---------- Task inputs ----------

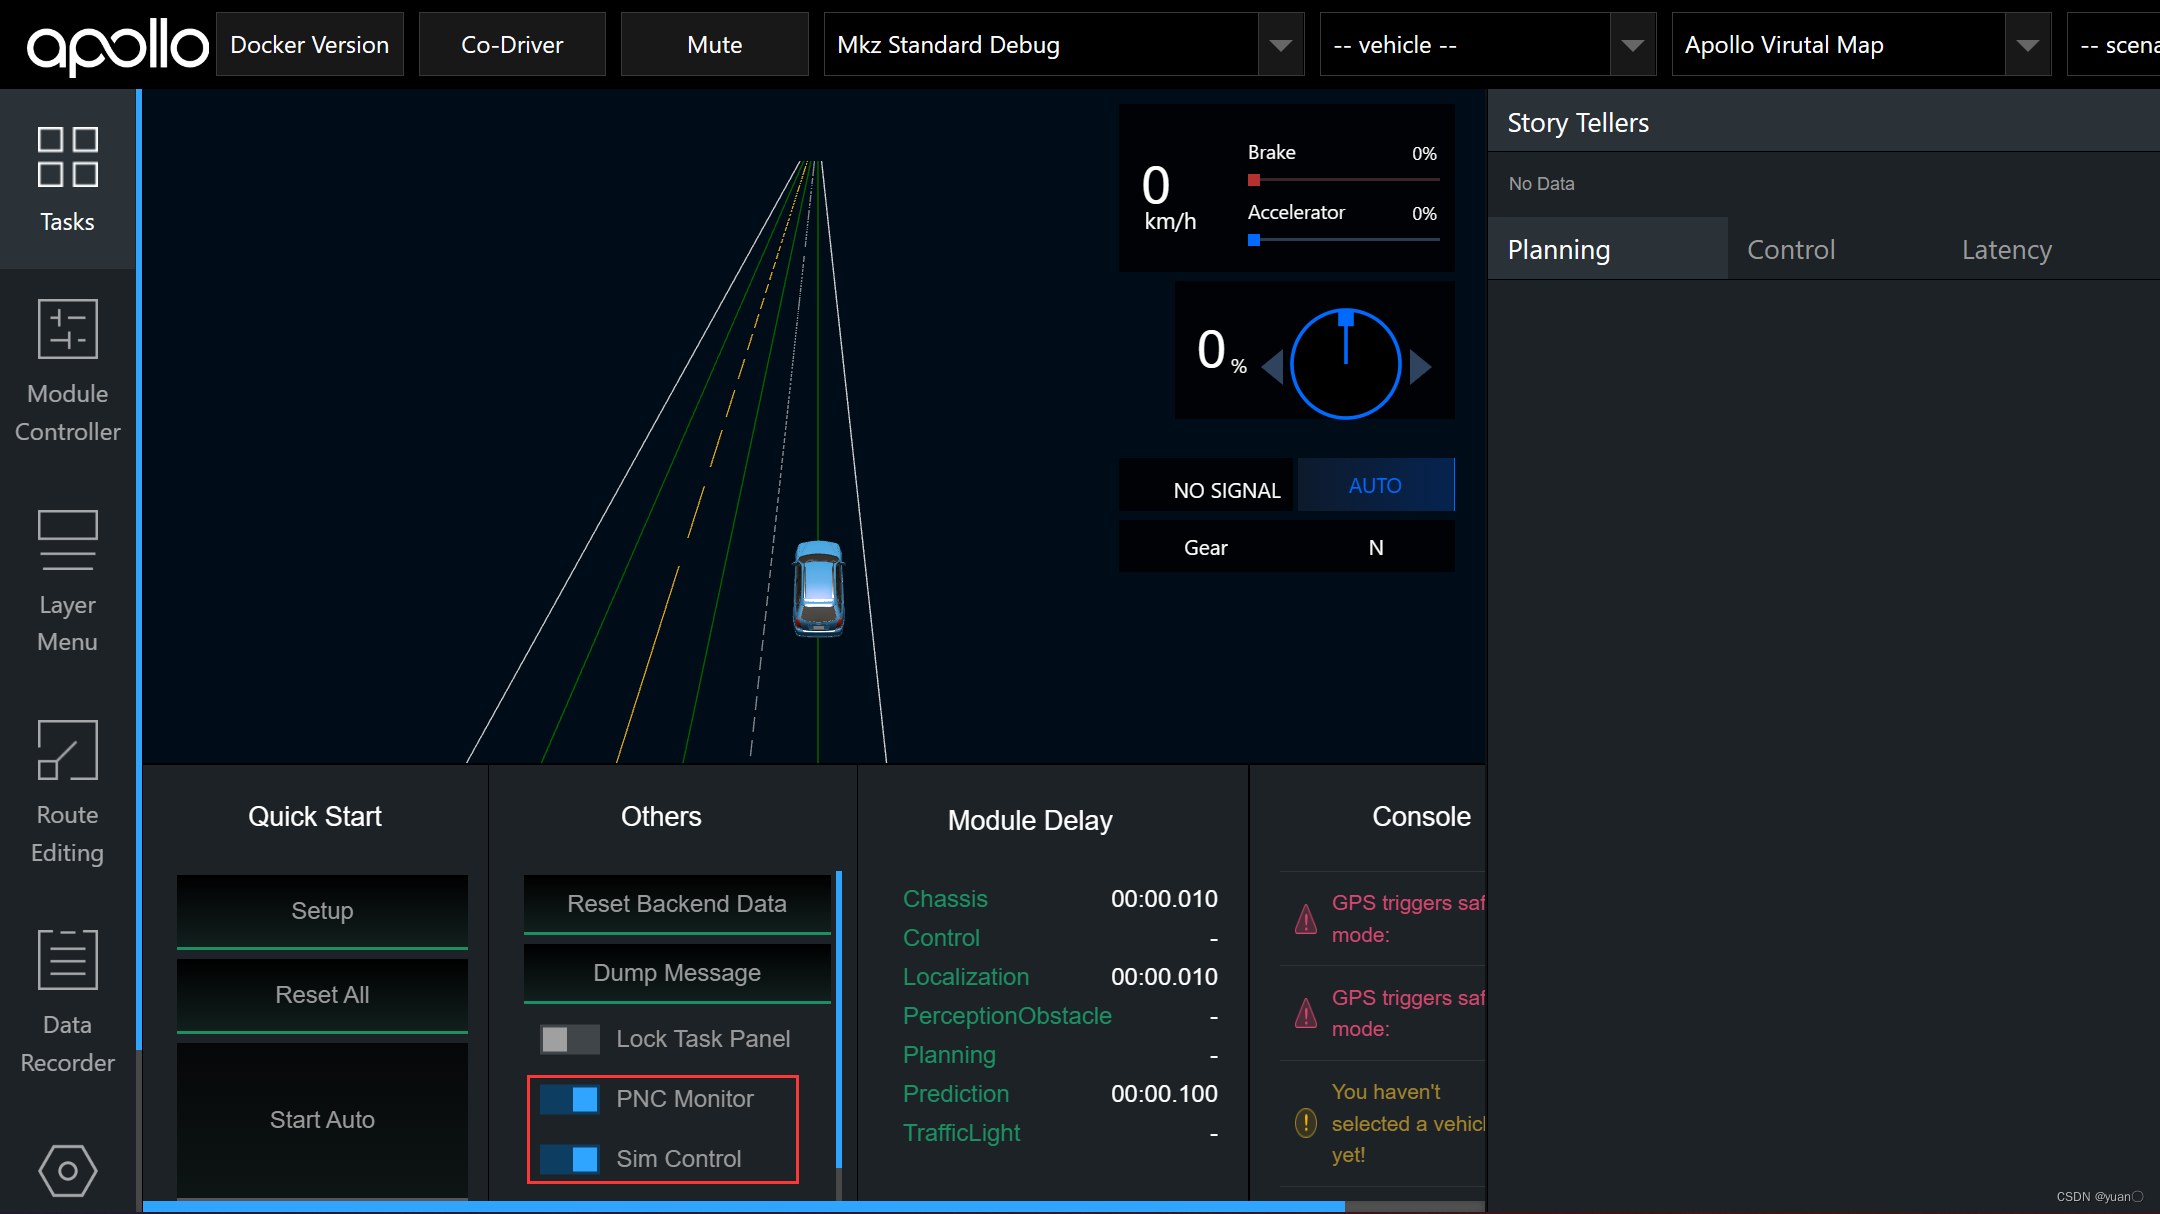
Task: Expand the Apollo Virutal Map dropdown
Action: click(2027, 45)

----------
---------- Task inputs ----------

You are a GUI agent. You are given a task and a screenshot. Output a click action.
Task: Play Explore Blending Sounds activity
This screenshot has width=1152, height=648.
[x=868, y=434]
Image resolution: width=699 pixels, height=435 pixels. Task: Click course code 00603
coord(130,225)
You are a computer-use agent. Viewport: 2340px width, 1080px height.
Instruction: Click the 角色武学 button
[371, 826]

----------

Pull out each line of the listing above that includes the string "height".

Answer in full:
This screenshot has width=1152, height=648.
Image resolution: width=699 pixels, height=435 pixels. Task: Click course code 00603
You are a computer-use agent. Viewport: 2340px width, 1080px height.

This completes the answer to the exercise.